Участники совещания – Кулябко и Трошин взглянули на сидящего в углу Мохова.
– Встречались, – подтвердил Трошин.
– С ним и я работал, – сказал Кулябко.
– Друзья встречаются вновь, только повод-то для встречи – хуже некуда, – невесело усмехнулся Дробов. – Для раскрытия преступления даны предельно короткие сроки. Прокуратура торопит. Через три дня вместе со следователем я должен докладывать о нашей работе прокурору города. Сейчас нам нужно отработать версии, выдвинутые совместно со следователем прокуратуры. С чего начнем?
– Бумажный обрывок – неплохая зацепка, – сказал Мохов.
– Не исключено, что это поможет размотать все дело, – согласился Кулябко.

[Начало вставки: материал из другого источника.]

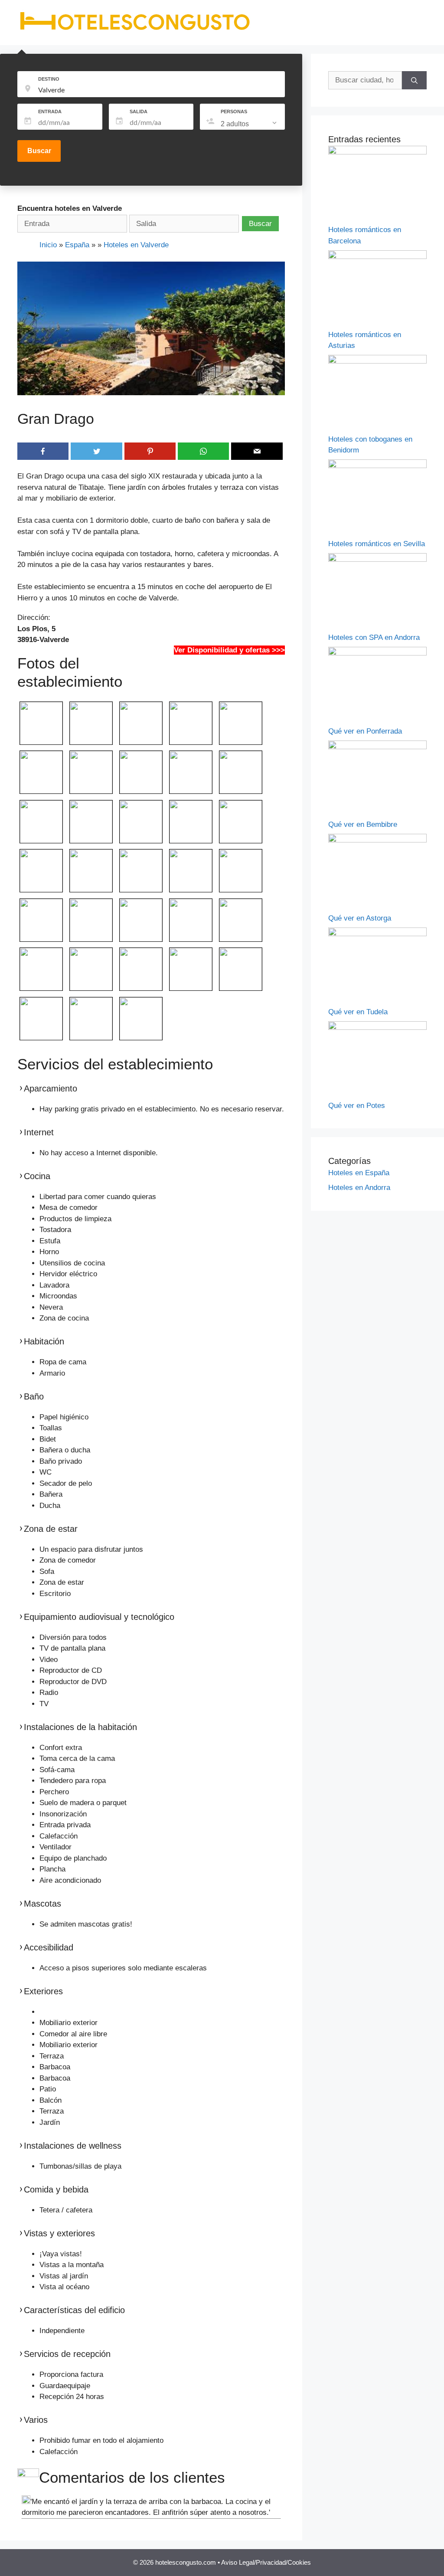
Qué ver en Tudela (358, 1012)
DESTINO (48, 79)
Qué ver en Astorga (359, 918)
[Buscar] (414, 80)
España (77, 245)
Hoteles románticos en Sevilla (376, 544)
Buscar (39, 150)
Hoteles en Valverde (136, 245)
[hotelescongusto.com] (134, 30)
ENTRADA (50, 111)
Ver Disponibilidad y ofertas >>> (229, 650)
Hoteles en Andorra (359, 1187)
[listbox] (249, 124)
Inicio (48, 245)
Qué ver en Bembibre (362, 824)
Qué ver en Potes (356, 1105)
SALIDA (138, 111)
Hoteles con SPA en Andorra (374, 637)
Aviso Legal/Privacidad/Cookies (266, 2562)
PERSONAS (234, 111)
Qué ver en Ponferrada (365, 731)
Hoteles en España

Дробов и сам полагал, что несколько карандашных строк без начала и конца могут служить отправным пунктом расследования. Он столько раз перечитывал эти строчки, что запомнил их наизусть. Запись начиналась с середины фразы: «…он так и сказал, что отправит меня на тот свет, отравлю, как крысу, сказал. Он это сказал в субботу вечером, когда я варила обед на воскресенье, а в доме никого не было, и свидетелей у меня нет. Это такой человек, что он может убить меня, потому что он…» На этом записка обрывалась, на ней не было ни даты, ни подписи, ни адресата.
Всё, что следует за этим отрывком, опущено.